As the Indian Para Division was not yet ready, a battalion-strength battle group was formed from two of the Division’s Gurkha parachute battalions, which dropped on Elephant Point on Mayday 1945 and captured the Japanese battery. At the end of the war in the Far East, when vengeful Japanese prison camp guards started murdering Allied prisoners of war, John was part of a parachute task force that dropped on a Japanese PoW camp in Thailand to prevent a massacre of the inmates.
When John died aged eighty in 2001, I discovered a full account of his early military life amongst his papers, before he sailed to India to join a Sikh regiment and, subsequently, 152 Bn. At sixteen in 1937, he joined the Territorial Army, signing up with the Queen’s Westminsters, King’s Royal Rifle Corps in London. During the Battle of Britain in the summer and autumn of 1940, he was posted to Dover, issued with a motorbike and tasked with picking up shot-down pilots. On December 28th 1940, he was granted an emergency commission.
Following officer training, John was posted to the 7th Battalion, The Loyal Regiment at Ravenscar on the Yorkshire coast. He told me: “Here, my platoon distinguished themselves by breaking all the windows in a seafront hotel with machine-gun bullets. I was then given command of a platoon and sent to a lovely little village called Staithes, where we had to build concrete defences on Runswick Bay. It was one of the loveliest little places I had ever seen; we lived on holiday huts.”.
After seeing a bunker built by John’s platoon on the web, my wife and I drove up to Yorkshire with our two sons to find it. Following the coastline north from Ravenscar, past Whitby, we came upon the remains of bunkers, no doubt built 7th Bn, The Loyal Regiment in 194 and perched precariously on the cliffs. At Runswick Bay, it was easy to find my father’s bunker, part of which had broken off and slipped down the grassy dunes onto the beach below.
A Royal Engineers veteran who runs the local café told us that the local council had been stopped by the locals from removing it twenty years ago. It was part of their local heritage. We glued a wooden commemorative plaque to the bunker. It is just a temporary tribute but it shows that the 7th Bn is not forgotten. It also recalls the Indian Parachute Regiment.

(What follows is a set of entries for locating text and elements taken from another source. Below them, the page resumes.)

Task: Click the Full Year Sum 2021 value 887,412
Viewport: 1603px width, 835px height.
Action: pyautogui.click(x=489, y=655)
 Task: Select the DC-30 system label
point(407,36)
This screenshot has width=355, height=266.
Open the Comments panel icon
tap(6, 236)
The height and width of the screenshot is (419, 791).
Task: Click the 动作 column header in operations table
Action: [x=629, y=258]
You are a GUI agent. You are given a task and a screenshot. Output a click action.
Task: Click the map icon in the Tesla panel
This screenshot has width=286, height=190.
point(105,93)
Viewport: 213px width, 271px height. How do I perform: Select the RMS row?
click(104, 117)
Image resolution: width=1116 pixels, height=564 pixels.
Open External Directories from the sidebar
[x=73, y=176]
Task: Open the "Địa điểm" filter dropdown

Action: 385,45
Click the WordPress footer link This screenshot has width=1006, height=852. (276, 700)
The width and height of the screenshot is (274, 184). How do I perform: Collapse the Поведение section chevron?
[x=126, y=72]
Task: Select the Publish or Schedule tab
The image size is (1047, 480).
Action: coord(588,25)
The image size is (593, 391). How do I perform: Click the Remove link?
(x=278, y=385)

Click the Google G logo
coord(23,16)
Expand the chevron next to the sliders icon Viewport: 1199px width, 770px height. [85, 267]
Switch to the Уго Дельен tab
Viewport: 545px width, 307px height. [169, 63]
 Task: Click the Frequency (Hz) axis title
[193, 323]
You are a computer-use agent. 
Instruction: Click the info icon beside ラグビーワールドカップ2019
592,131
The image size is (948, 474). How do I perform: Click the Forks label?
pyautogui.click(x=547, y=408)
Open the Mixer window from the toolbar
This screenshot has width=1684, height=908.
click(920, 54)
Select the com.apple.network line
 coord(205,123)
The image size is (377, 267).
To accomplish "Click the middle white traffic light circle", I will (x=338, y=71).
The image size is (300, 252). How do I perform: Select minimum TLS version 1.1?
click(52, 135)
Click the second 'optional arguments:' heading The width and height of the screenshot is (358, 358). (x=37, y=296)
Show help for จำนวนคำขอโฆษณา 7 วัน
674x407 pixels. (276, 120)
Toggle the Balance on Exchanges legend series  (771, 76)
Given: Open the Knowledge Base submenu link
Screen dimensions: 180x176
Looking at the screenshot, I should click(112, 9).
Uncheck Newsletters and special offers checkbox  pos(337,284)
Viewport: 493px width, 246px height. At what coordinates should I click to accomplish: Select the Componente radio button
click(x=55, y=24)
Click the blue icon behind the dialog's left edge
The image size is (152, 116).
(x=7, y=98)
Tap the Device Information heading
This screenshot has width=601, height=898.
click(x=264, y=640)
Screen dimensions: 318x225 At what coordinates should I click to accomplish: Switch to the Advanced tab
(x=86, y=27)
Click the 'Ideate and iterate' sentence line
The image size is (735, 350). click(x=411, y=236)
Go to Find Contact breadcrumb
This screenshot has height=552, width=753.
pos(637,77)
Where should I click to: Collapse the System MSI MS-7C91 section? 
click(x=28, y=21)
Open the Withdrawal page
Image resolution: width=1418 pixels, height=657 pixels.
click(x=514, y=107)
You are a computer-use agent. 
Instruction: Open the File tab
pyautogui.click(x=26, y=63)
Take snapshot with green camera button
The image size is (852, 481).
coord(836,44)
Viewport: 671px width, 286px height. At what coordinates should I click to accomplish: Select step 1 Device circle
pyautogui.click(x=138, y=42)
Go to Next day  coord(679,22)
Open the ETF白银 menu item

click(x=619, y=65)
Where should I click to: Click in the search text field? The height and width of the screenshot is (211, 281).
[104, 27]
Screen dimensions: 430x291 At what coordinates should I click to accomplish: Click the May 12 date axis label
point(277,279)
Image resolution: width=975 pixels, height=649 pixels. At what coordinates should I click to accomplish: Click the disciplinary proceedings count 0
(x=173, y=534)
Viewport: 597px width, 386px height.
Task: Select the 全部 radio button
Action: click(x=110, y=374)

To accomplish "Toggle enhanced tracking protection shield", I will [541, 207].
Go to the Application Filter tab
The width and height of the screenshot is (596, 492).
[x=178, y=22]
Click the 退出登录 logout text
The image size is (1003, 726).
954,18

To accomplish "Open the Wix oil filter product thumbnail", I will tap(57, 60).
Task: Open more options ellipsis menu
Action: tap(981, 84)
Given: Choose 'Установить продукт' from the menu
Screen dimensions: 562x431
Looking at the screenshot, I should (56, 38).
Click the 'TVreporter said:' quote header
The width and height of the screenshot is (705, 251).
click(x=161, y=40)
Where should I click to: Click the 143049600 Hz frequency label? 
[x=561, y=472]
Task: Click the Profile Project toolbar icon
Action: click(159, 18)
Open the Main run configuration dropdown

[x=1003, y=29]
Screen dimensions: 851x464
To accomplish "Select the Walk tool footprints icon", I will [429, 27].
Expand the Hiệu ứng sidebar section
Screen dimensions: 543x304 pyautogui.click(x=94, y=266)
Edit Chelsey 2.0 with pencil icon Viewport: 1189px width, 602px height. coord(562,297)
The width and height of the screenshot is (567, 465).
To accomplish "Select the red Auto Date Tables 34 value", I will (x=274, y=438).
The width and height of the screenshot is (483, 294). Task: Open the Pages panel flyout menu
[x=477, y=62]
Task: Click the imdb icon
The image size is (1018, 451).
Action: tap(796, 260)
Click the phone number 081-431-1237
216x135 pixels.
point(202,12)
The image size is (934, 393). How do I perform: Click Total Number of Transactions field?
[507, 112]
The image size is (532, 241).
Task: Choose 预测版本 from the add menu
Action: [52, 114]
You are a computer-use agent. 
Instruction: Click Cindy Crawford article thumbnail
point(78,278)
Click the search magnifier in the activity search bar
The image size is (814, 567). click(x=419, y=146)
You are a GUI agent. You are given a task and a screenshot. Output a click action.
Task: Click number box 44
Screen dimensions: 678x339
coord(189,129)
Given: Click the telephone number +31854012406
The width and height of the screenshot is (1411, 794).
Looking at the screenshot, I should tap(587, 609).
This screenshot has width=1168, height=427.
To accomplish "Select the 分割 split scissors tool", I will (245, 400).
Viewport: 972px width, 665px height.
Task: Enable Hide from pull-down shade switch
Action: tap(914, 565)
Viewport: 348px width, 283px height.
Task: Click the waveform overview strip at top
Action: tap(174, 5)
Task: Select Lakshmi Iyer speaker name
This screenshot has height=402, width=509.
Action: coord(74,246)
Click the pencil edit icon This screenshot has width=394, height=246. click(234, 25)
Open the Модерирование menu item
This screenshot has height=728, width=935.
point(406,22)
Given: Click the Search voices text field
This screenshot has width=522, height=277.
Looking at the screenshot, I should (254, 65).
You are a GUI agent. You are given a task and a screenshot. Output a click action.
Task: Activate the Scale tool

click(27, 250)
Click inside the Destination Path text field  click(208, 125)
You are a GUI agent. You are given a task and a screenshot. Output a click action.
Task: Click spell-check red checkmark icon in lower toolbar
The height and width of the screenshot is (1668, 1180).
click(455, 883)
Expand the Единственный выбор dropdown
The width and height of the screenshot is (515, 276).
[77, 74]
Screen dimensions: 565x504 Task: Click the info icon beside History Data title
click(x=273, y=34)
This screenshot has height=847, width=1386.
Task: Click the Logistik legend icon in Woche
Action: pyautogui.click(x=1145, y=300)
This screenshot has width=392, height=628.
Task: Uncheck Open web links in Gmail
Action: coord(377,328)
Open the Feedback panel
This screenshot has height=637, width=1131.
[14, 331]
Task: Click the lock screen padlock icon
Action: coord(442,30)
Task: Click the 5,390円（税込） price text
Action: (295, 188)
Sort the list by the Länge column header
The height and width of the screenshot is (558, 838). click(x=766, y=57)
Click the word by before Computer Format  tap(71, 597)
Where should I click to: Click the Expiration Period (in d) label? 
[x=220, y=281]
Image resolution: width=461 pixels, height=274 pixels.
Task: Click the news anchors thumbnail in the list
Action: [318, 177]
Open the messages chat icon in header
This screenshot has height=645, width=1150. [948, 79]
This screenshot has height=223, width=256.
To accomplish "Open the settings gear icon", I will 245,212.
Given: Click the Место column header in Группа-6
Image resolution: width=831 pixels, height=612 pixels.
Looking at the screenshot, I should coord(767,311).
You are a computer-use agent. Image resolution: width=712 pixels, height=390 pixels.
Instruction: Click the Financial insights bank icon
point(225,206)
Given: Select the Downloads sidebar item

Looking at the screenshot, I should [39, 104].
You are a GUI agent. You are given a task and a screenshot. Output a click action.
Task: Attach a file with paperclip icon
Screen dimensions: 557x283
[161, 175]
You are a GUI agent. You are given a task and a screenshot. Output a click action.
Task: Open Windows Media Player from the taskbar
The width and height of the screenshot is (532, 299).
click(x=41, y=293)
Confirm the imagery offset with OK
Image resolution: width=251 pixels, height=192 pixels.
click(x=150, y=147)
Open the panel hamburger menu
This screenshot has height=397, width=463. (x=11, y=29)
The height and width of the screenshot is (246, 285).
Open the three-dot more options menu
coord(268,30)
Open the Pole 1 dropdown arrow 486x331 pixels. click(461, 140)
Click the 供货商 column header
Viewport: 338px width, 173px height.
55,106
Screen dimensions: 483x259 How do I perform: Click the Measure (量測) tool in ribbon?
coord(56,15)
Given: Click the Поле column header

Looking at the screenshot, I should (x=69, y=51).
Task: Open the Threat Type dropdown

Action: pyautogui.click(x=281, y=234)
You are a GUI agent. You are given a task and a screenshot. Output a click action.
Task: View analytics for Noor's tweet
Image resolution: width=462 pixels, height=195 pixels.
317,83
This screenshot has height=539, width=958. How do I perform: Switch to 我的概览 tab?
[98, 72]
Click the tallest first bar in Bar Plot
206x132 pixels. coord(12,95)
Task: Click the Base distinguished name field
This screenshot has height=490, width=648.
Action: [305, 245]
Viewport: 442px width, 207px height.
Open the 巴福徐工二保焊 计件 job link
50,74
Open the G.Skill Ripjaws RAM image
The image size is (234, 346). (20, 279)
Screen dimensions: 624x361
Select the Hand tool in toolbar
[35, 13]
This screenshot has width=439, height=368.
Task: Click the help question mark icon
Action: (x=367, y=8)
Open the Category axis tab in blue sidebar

John Sanderson volunteered for the Indian Army in November 1941 and sailed to India in March 1942, where he joined the 6th Battalion, 11th Sikh Regiment as Adjutant. After the Arakan Campaign of 1942 and 1943, John volunteered for Airborne Forces, earning his parachute wings at the Airlanding School at Chakala, near the Punjabi town of Rawalpindi.
Back in Britain, John’s former 7th Bn comrades were training for the eventual invasion of France in June 1944. Like so many of John’s Indian Para comrades, many of them never returned home. But John came home. Lest we forget.